Una semana después de que nos hubiéramos encargado del caso de Cody Falk, recibí su cheque con el correo, con una cara sonriente dibujada dentro de la o de su nombre, y patitos amarillos estampados en relieve alrededor del cheque, y una tarjeta que decía: «¡Gracias! ¡Es usted el mejor!».

Teniendo en cuenta lo que sucedió, me encantaría decir que nunca volví a tener noticias suyas hasta esa mañana, seis meses más tarde, en que oí el informativo por la radio; sin embargo, la verdad es que llamó una vez varias semanas después de que yo recibiera el cheque.

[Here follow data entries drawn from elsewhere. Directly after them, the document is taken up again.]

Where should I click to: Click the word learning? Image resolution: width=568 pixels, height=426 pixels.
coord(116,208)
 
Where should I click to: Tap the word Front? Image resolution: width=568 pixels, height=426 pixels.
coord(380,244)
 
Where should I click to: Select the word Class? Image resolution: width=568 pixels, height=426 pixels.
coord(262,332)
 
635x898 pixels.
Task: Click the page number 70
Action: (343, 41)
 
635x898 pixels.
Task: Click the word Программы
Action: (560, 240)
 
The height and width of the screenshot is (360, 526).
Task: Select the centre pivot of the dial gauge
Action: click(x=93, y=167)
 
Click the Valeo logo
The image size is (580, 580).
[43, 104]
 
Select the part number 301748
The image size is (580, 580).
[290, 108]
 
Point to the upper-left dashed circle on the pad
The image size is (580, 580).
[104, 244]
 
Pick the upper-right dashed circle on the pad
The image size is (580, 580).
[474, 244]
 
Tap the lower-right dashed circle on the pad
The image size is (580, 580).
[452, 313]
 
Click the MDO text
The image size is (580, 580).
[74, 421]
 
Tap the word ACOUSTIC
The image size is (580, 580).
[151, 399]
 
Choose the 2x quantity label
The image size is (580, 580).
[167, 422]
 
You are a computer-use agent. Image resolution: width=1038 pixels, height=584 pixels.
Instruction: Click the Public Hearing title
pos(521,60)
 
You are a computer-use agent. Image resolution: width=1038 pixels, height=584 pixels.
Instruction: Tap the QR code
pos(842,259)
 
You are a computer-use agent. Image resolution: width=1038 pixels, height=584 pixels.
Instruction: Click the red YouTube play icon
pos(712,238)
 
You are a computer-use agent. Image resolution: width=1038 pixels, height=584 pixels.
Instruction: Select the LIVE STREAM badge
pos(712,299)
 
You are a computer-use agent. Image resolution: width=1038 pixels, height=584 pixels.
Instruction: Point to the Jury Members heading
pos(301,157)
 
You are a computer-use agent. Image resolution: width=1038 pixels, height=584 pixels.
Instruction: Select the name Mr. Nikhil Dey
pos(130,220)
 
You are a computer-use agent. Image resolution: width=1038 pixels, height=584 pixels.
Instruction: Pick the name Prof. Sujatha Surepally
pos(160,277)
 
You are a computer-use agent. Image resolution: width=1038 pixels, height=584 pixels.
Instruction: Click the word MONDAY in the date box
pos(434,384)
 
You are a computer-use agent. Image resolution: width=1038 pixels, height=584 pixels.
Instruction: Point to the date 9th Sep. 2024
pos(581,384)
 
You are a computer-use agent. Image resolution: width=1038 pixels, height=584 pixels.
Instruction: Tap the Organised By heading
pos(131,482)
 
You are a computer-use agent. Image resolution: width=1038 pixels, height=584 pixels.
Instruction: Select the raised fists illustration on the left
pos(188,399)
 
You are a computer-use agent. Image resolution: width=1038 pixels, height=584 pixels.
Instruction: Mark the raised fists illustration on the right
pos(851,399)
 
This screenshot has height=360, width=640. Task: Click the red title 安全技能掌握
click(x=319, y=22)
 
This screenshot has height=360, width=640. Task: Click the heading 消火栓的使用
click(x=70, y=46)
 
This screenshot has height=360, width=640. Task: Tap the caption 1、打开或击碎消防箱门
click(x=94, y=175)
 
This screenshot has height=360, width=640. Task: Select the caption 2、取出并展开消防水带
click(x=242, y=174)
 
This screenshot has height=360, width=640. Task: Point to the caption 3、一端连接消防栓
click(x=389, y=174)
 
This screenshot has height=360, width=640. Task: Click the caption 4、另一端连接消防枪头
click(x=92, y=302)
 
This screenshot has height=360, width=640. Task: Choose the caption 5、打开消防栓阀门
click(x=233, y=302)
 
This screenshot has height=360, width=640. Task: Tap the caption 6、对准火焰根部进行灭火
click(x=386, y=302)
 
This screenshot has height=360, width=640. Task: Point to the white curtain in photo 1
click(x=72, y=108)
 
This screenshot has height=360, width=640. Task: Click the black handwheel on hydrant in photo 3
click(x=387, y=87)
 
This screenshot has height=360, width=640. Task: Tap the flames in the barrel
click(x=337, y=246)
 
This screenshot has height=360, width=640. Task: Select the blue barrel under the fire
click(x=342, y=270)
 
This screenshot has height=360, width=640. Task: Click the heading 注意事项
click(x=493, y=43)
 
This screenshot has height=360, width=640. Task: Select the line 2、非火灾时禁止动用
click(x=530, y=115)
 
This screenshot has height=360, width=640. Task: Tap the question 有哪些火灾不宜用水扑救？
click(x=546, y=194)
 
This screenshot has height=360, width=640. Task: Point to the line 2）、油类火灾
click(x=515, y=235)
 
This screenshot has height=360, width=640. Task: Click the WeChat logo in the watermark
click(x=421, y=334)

Me dejó un mensaje en el contestador. Yo llegué al cabo de una hora para recoger las gafas de sol y oí el mensaje. La oficina estaba cerrada esa semana porque me iba a las Bermudas con Vanessa Moore, una abogada defensora que tenía tan poco interés en una relación seria como yo. Sin embargo, le encantaba la playa, los daiquiris, la ginebra con licor de endrinas y los masajes después de la siesta. Cuando iba de traje chaqueta estaba realmente atractiva, con el biquini te podía provocar un infarto; además, era la única persona que conocía entonces que fuera, como mínimo, tan frívola como yo. Así pues, durante un mes o dos, hicimos muy buena pareja.

Encontré las gafas de sol en el cajón de la cómoda mientras la voz de Karen Nichols se oía por un altavoz que sonaba a lata. Tardé un minuto en reconocerla, no porque me hubiera olvidado de su voz, sino porque no parecía la suya. Era ronca, cansada y entrecortada.

—«Hola, señor Kenzie. Soy Karen. Bien, me ayudó hará cosa de un mes o seis semanas, quizá. Bien, pues, mire…, llámeme. Yo, bien, me gustaría contarle algo. —Hizo una pausa—. Bien, de acuerdo, pues… Llámeme». —Y dejó su número de teléfono.

Vanessa tocaba la bocina desde la avenida.

Faltaba sólo una hora para que saliera nuestro avión y el tráfico seguramente estaría fatal; además, Vanessa sabía hacer unas cosas con las caderas y con las pantorrillas que probablemente estaban prohibidas en la mayor parte del mundo civilizado.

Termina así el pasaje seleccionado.